André Breton et Nadja : Un siècle de surréalisme et de tragédie
Il y a cent ans, André Breton rencontrait Nadja dans les rues de Paris. Leur brève liaison, qui s’est déroulée du 4 au 13 octobre 1926, a inspiré le chef-d’œuvre surréaliste Nadja, publié en 1928. Ce récit, qui célèbre la « beauté convulsive », dépeint aussi un amour unilatéral et troublant.

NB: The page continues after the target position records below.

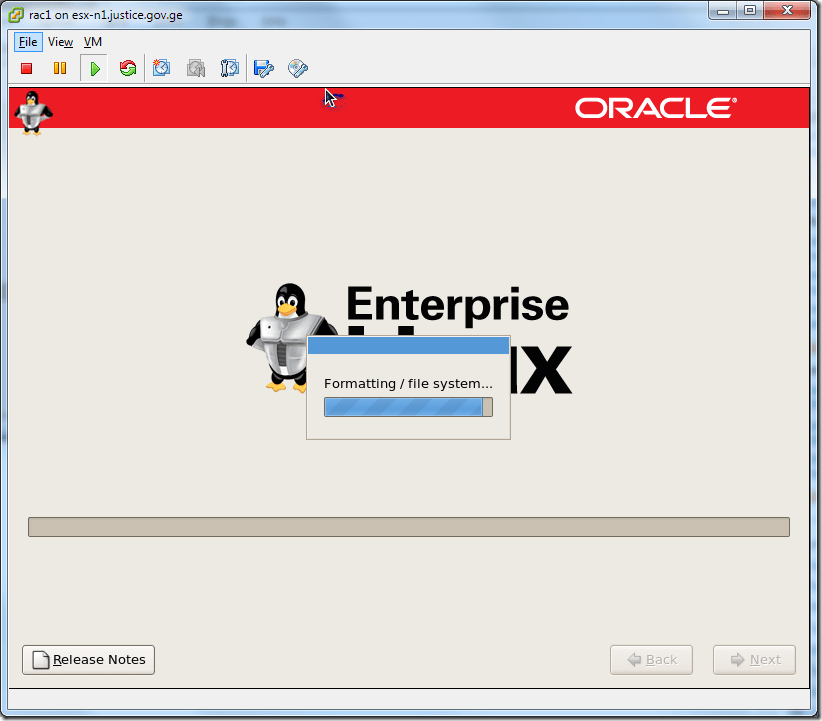Image resolution: width=822 pixels, height=721 pixels.
Task: Take a snapshot of the VM
Action: tap(161, 68)
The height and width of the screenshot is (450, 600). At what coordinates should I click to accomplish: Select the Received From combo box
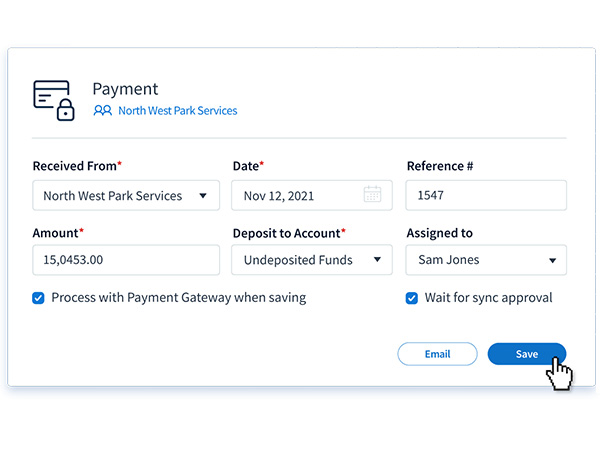tap(126, 195)
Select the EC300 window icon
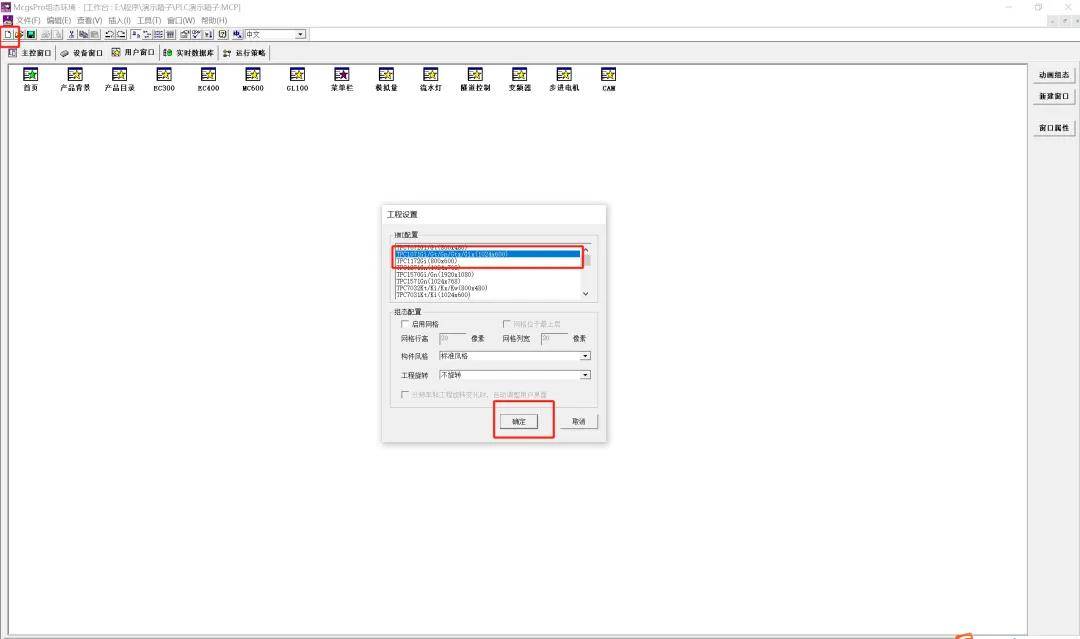1080x639 pixels. 164,75
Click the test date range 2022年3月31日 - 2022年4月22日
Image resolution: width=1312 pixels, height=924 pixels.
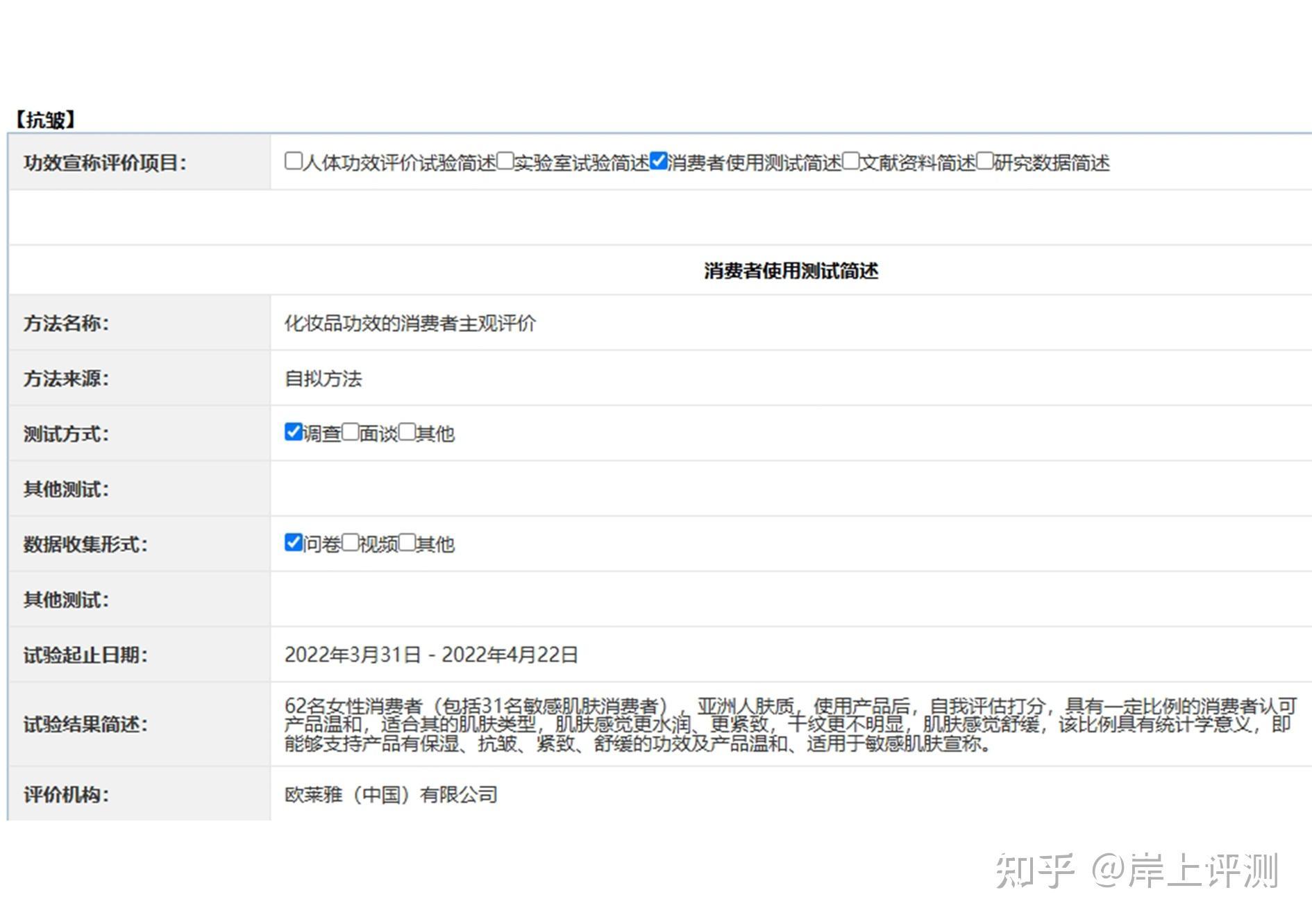[x=431, y=655]
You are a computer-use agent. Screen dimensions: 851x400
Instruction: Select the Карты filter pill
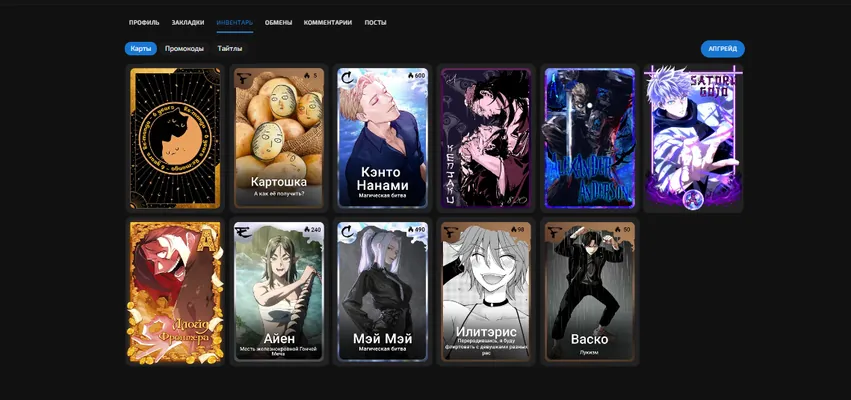[x=141, y=49]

La figure mythique de Nadja, de son vrai nom Léona Delcourt, révèle une réalité tragique. À cette époque, elle vivait à Paris, menant une carrière précaire de danseuse, d’actrice et d’entraîneuse dans des bars. Son parcours, marqué par la souffrance, a longtemps été sous-estimé.
Cette année, Nadja est inscrit au programme de l’Agrégation de lettres. En parallèle, les éditions Gallimard publient les Lettres de Nadja à André Breton, qui regroupent 51 lettres et textes écrits après leur rencontre. Ces écrits, empreints de lucidité et de lyrisme, témoignent de son désespoir. Internée le 21 mars 1927 suite à une crise délirante, Léona Delcourt a terminé sa vie à l’asile de Bailleul, où elle est décédée le 15 janvier 1941.
Une exposition à la Galerie Gallimard, du 4 septembre au 3 octobre, présente un choix de lettres et de dessins destinés à Breton. Par ailleurs, l’essai d’Ella Balaert, Léona D. La femme cachée dans le mythe de Nadja, a été publié récemment, offrant un éclairage sur la vie de Léona D. et son parcours.
La publication des Lettres et l’exposition rappellent l’importance de recontextualiser des figures historiques souvent réduites à des mythes littéraires.